Oireachtas Joint and Select Committees

Wednesday, 14 December 2022

Joint Oireachtas Committee on Social Protection

Automatic Enrolment Retirement Savings Scheme Bill: Discussion (Resumed)

Mr. Tim Duggan:

I will try to take the Deputy's questions in the order he asked them, starting with the pay-related pension and the state-based approach in other countries. We have examined systems in other countries – in fact, I have gone to Sweden and Denmark and spoken to all of the experts there – in designing this system. Based on last week's debate and some of the questions raised, I believe there is a little misunderstanding about exactly what happens in those countries. Just as there is in Ireland and every other OECD country, there is a three-tiered pension system in Scandinavia and the wider Nordic countries. They have state pensions, occupational pensions and private pensions. How those pensions are comprised varies a little, but the structure is exactly the same.

The Scandinavian countries typically have two parts to their state pensions. They have a basic part to which everyone is entitled and could be represented by the non-contributory pension in Ireland. They have also a contributory part. Someone gets X and then gets more depending on the contributions he or she had made. It is pay related in that sense. This combination brings him or her to approximately the same type of income as a person on a contributory pension in Ireland would be on or, in some cases, less.

The state pension system in Scandinavian countries does not cover everything, which is why they have an incredibly strong occupational pension pillar. It is compulsory in those countries in the main and was arrived at through the collective bargaining approaches that were employed there for many decades. Most companies are part of that collective bargaining approach, which is agreed centrally with governments, have established occupational pensions either individually or, more likely, on a sectoral basis.
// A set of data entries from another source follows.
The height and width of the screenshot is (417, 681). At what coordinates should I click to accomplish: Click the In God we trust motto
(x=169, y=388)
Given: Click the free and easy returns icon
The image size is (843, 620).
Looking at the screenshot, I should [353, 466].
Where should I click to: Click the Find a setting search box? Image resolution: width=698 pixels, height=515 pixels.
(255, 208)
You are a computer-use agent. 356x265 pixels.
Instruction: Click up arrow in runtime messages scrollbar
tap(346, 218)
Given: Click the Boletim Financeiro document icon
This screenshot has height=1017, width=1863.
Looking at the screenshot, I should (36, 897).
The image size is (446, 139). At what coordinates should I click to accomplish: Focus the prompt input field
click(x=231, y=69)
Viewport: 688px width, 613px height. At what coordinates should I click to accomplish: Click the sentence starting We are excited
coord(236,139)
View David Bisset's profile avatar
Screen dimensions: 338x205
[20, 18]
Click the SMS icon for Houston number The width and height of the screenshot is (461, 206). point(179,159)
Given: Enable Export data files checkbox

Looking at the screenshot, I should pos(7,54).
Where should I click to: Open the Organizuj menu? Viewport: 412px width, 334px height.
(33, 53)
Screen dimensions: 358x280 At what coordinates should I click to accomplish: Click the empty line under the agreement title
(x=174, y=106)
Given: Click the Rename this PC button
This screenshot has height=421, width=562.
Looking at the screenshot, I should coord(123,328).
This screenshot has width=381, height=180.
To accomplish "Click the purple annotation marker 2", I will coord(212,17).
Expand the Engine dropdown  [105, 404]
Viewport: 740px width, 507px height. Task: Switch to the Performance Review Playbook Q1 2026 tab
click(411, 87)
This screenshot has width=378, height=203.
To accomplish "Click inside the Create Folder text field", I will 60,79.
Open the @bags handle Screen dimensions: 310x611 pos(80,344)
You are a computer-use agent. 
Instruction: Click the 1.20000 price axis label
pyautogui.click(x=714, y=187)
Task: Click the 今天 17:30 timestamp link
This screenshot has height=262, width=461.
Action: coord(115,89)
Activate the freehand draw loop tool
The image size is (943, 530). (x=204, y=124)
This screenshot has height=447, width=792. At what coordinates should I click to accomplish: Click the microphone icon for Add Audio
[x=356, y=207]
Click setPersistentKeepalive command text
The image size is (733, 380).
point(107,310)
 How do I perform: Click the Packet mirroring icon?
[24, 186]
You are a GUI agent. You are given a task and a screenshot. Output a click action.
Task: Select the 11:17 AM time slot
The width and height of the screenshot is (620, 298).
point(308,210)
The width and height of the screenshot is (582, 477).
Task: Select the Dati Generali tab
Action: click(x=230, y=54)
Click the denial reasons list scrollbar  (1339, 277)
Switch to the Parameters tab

There are mandatory levels of contribution that have to be made into these pension schemes by the employers and the employees.

In this respect, the Scandinavian system is not dissimilar to what we are suggesting with an auto-enrolment system. In all of the cases we examined, occupational arrangements, particularly on a sectoral level, were done through a central processing entity. That entity would effectively do what we are discussing in this context. It would arrange for the collection of the contributions and for the compliance of same to be upheld. It would arrange for the money to be invested in accordance with its standards and rules. It would provide the participants with access to the details of all of that through portals and so on. The approach taken in those occupational pensions is very similar to what we are suggesting.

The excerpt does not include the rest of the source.